Par ailleurs, sacrifier au tout-anglais nos autres atouts légués par nos aînés et deux mille ans d’histoire serait contraire à l’intérêt français et une véritable folie.
Une folie car le choix de l’anglais langue unique amènera au décrochage des pays qui utilisent le français comme langue d’enseignement. Ce sera la fin de la francophonie. Pourquoi les pays francophones continueraient-ils à utiliser le français dans l’enseignement supérieur et la recherche si la France elle-même s’en détourne ? Comment continueraient-ils à enseigner en français si la France ne considère plus sa langue comme une langue importante ? De plus, outre la fin programmée de la francophonie, ce serait le déclin de l’influence de la France et de son universalisme.
On veut faire croire que, dans l’Afrique francophone où il est langue d’enseignement, le français est assuré d’un développement exponentiel du fait du fort accroissement démographique africain en cours. Pour ce courant de pensée, quelque 700 millions de personnes devraient parler français en 2050. Mais ceci n’est naturellement possible que si le français s’enracine en tant que langue africaine et que si, en cours de route, les pays d’Afrique n’abandonnent pas le français. Soyons conscients qu’il peut en être autrement, surtout si les Français continuent à déconsidérer leur langue et si la France ne fait pas l’effort de contribuer, comme par le passé, à son enseignement à l’étranger. Des craquements avertisseurs se font déjà entendre au Rwanda, au Gabon et même au Sénégal.
Une folie car le choix de l’anglais comme langue unique, sonnant le déclin de la France, affaiblira l’identité française et la nation qui reposent toutes deux sur une vision spécifique du monde, fruit d’une longue histoire allant de Saint-Louis à la République.
Tout sacrifier sur l’autel de la langue unique en pensant à tort que c’est la meilleure, voire la seule manière de faire pour accéder à la modernité et jouir de la prospérité, c’est accepter sa subordination et l’assimilation à un autre univers, et mettre à mal l’indépendance intellectuelle de la France.
Mais la tâche est difficile, les combattants de l’uniformité avancent à marche forcée.

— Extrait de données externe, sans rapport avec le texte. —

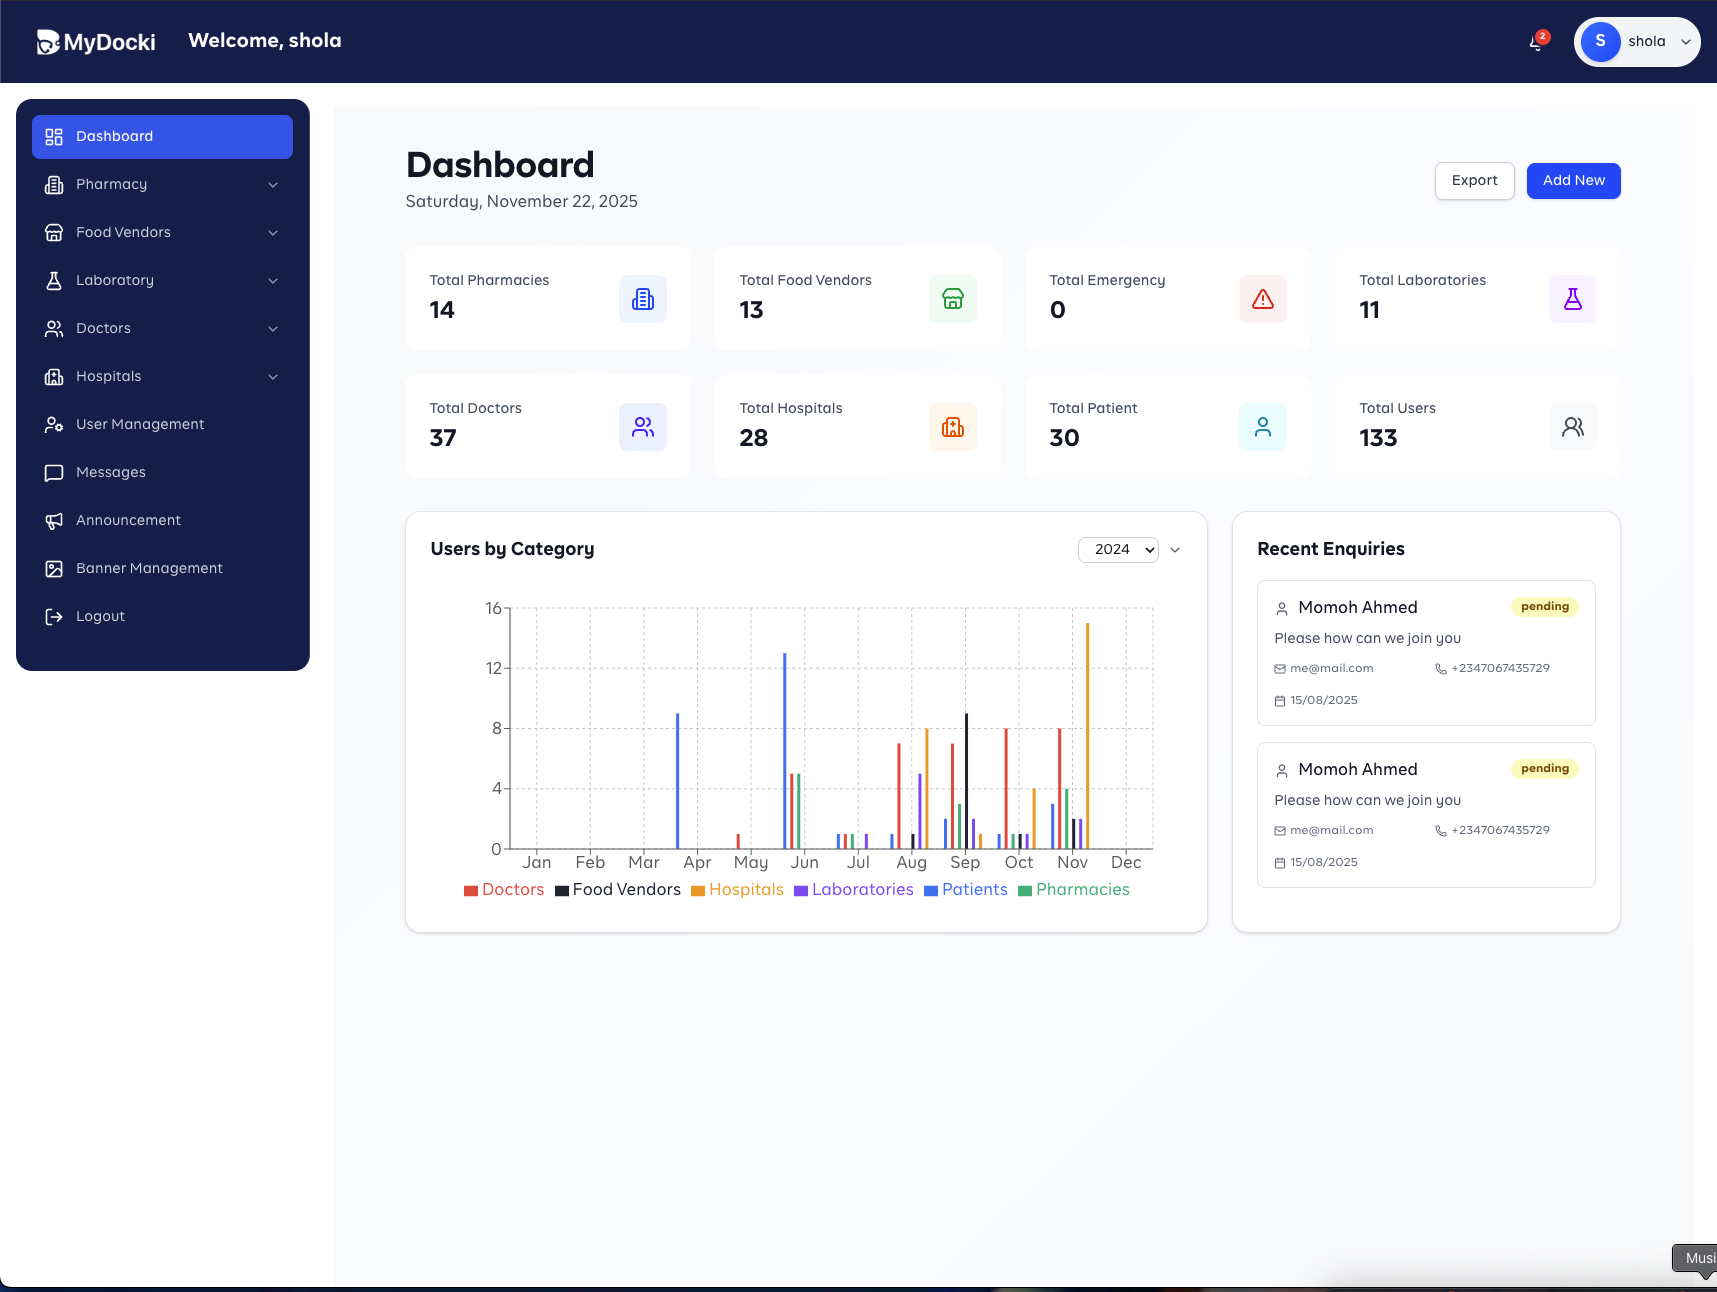The width and height of the screenshot is (1717, 1292).
Task: Click the Export button
Action: tap(1474, 180)
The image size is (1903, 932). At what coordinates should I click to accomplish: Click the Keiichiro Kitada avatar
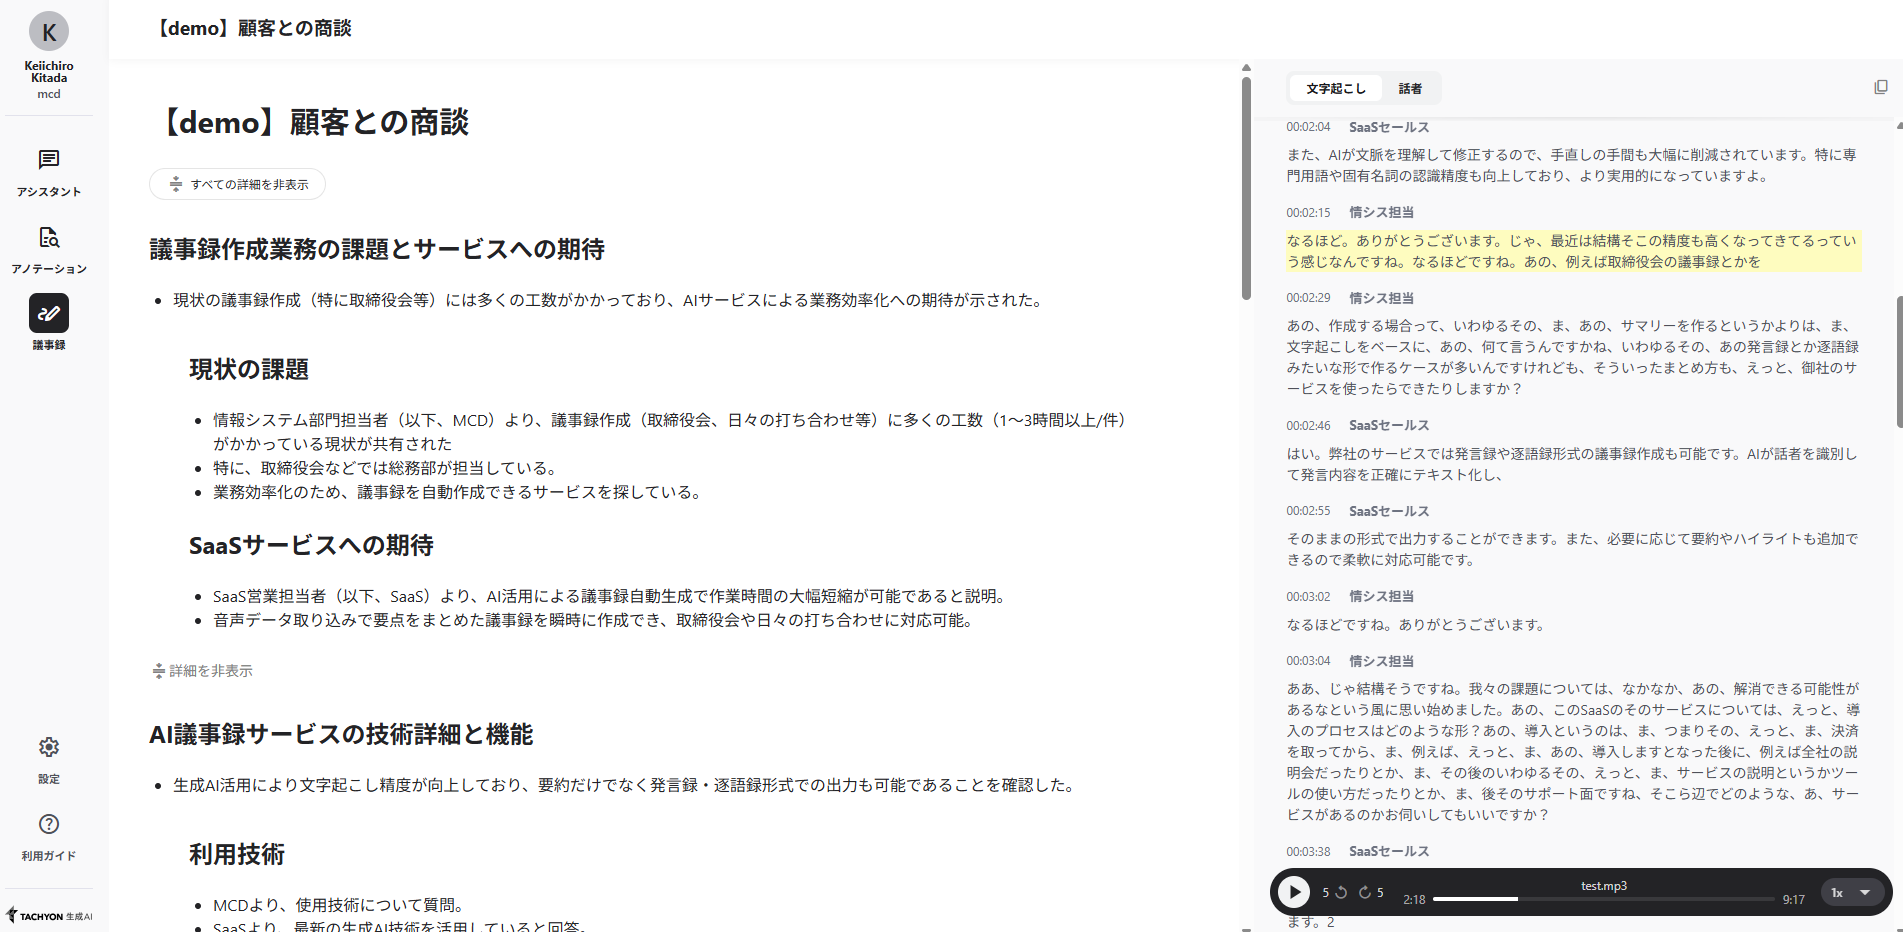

Il faut stopper immédiatement le basculement vers l’anglais langue unique sinon, telle une avalanche, il balayera tout sur son passage. Il s’agit de s’engager fermement dans la promotion du multilinguisme, ce qui suppose des politiques linguistiques affirmées et cohérentes : apprentissage de deux langues étrangères dès le plus jeune âge, promotion du français à l’international, généralisation du multilinguisme dans la société.
Les vrais modernes, ce ne sont pas ceux qui prônent l’anglais partout et avant tout, mais ceux qui mènent le combat de la diversité et du multilinguisme. Ils ont un train d’avance.
Michel Guillou est membre de l’Académie des Sciences d’Outre-Mer, président du Réseau international des Chaires Senghor de la Francophonie, directeur de l’Institut pour l’Étude de la Francophonie et de la Mondialisation (Université Jean-Moulin Lyon-III).